***** ESTRATTO *****

Sentenza n. 257/2002

 CONSULTA ONLINE 

SENTENZA N.257

ANNO 2002

 

REPUBBLICA ITALIANA

IN NOME DEL POPOLO ITALIANO

LA CORTE COSTITUZIONALE

composta dai signori Giudici:

- Cesare RUPERTO, Presidente

- Massimo VARI

- Riccardo CHIEPPA

- Gustavo ZAGREBELSKY

- Valerio ONIDA

- Carlo MEZZANOTTE

- Fernanda CONTRI

- Guido NEPPI MODONA

- Piero Alberto CAPOTOSTI

- Annibale MARINI

- Franco BILE

- Giovanni Maria FLICK

- Francesco AMIRANTE

ha pronunciato la seguente

SENTENZA

nel giudizio per conflitto di attribuzione tra poteri dello Stato sorto a seguito della delibera della Camera dei deputati del 5 novembre 1998 relativa alla insindacabilità delle opinioni espresse dal deputato Vittorio Sgarbi nei confronti del dr. Gianfranco Amendola, promosso dal Tribunale di Roma, notificato il 21 giugno 2001, depositato in cancelleria il 5 luglio 2001 ed iscritto al n. 21 del registro conflitti 2001.

Visto l'atto di costituzione della Camera dei deputati;

udito nell'udienza pubblica del 23 aprile 2002 il Giudice relatore Guido Neppi Modona;

udito l'avvocato Roberto Nania per la Camera dei deputati.

Ritenuto in fatto

1. - Nell'ambito di un giudizio civile per risarcimento danni promosso dal dr. Gianfranco Amendola nei confronti del deputato Vittorio Sgarbi per il contenuto di alcune espressioni ritenute offensive e diffamatorie, il Tribunale di Roma ha sollevato, con ricorso in data 22 novembre 2000, conflitto di attribuzione tra poteri dello Stato nei confronti della Camera dei deputati in relazione alla delibera con la quale l’Assemblea, nella seduta del 5 novembre 1998, ha dichiarato che i fatti per i quali era in corso il procedimento civile concernevano opinioni espresse da un membro del Parlamento nell'esercizio delle sue funzioni, insindacabili a norma dell'art. 68, primo comma, della Costituzione.

***** RIGHE DI DATI *****

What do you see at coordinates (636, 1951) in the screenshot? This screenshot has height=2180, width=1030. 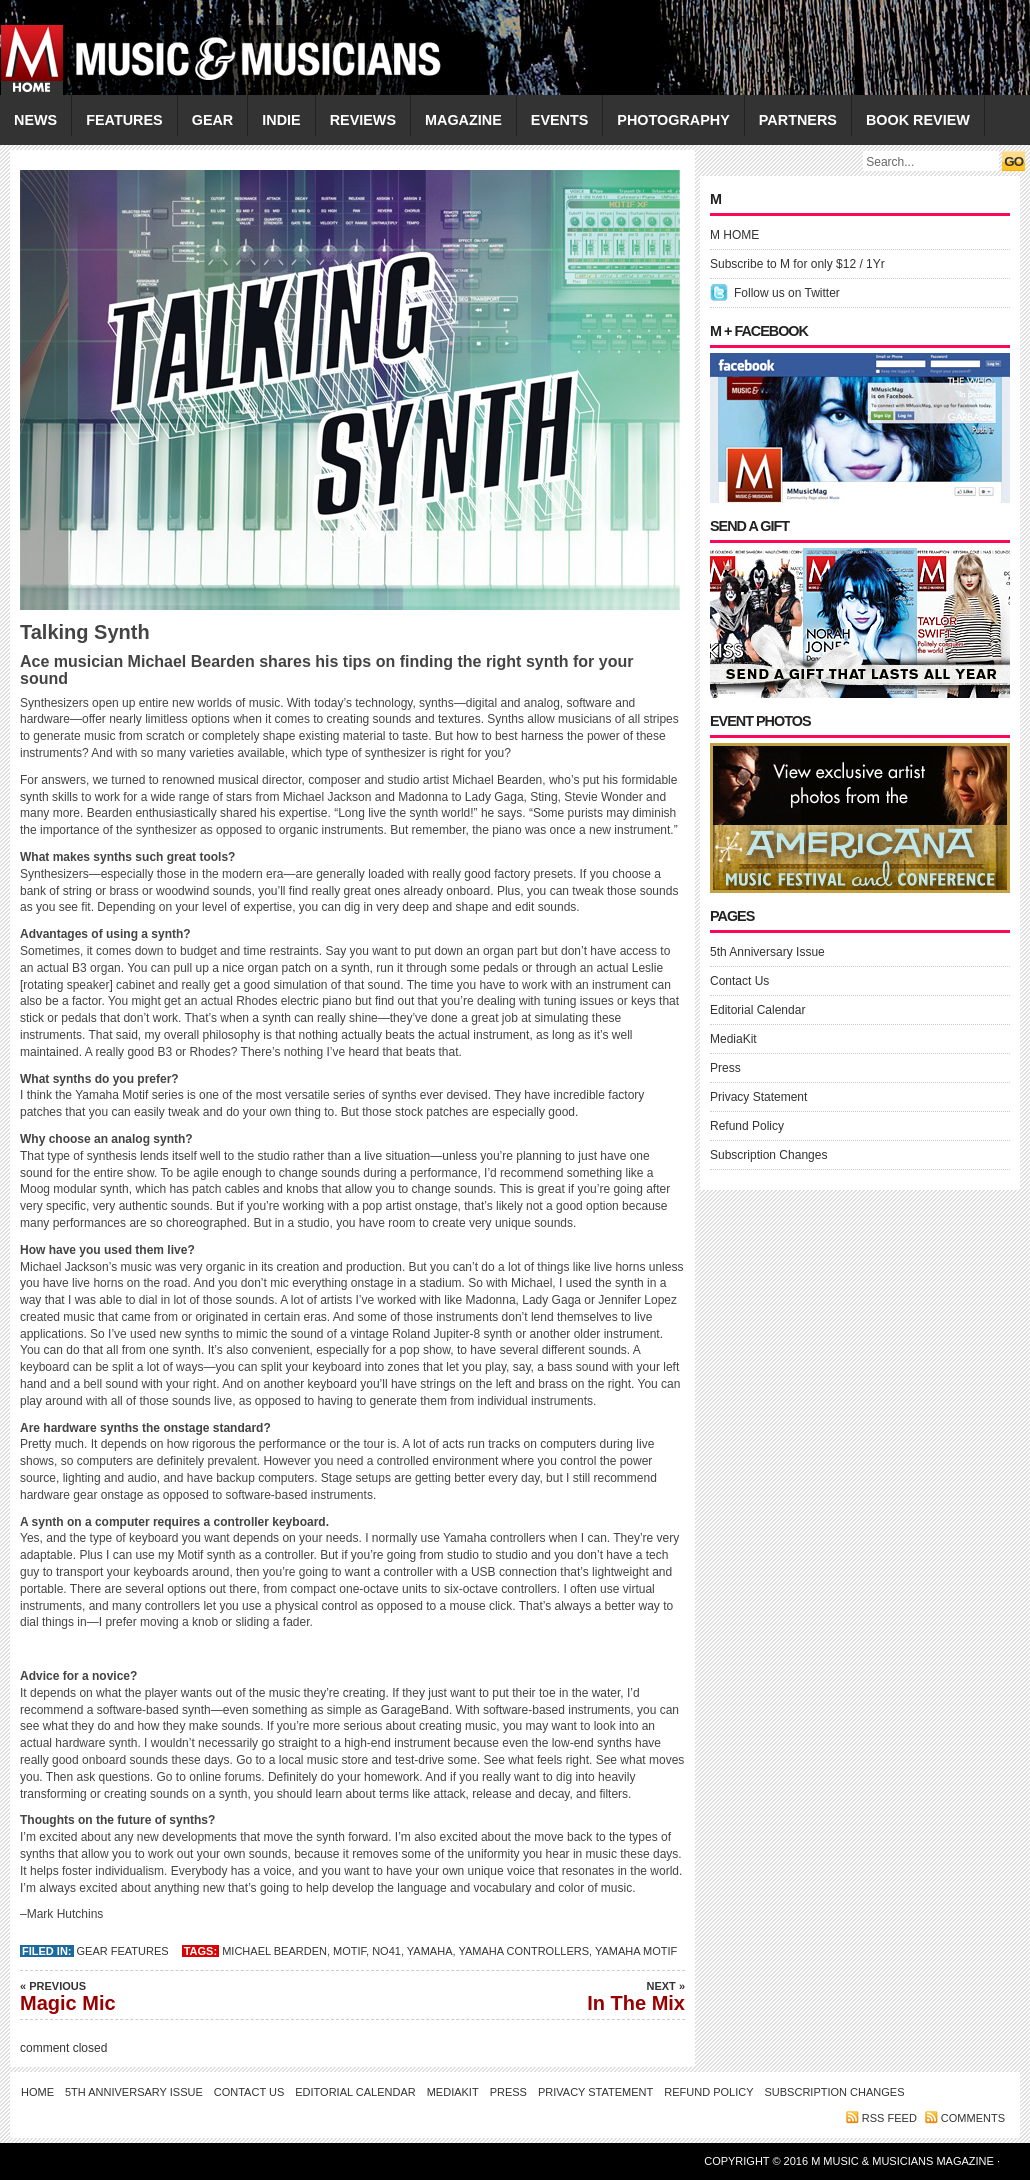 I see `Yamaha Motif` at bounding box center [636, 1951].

*****
***** RIGHE DI DATI *****

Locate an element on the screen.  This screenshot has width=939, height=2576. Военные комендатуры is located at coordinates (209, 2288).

*****

## QUESITO SCRITTO:
Per favore, trascrivi fedelmente un passo della sentenza: parti dalle parole "udito nell'udienza pubblica" e fermati dopo "comma, della Costituzione.".

## RISPOSTA ALL'ESERCIZIO:
udito nell'udienza pubblica del 23 aprile 2002 il Giudice relatore Guido Neppi Modona;

udito l'avvocato Roberto Nania per la Camera dei deputati.

Ritenuto in fatto

1. - Nell'ambito di un giudizio civile per risarcimento danni promosso dal dr. Gianfranco Amendola nei confronti del deputato Vittorio Sgarbi per il contenuto di alcune espressioni ritenute offensive e diffamatorie, il Tribunale di Roma ha sollevato, con ricorso in data 22 novembre 2000, conflitto di attribuzione tra poteri dello Stato nei confronti della Camera dei deputati in relazione alla delibera con la quale l’Assemblea, nella seduta del 5 novembre 1998, ha dichiarato che i fatti per i quali era in corso il procedimento civile concernevano opinioni espresse da un membro del Parlamento nell'esercizio delle sue funzioni, insindacabili a norma dell'art. 68, primo comma, della Costituzione.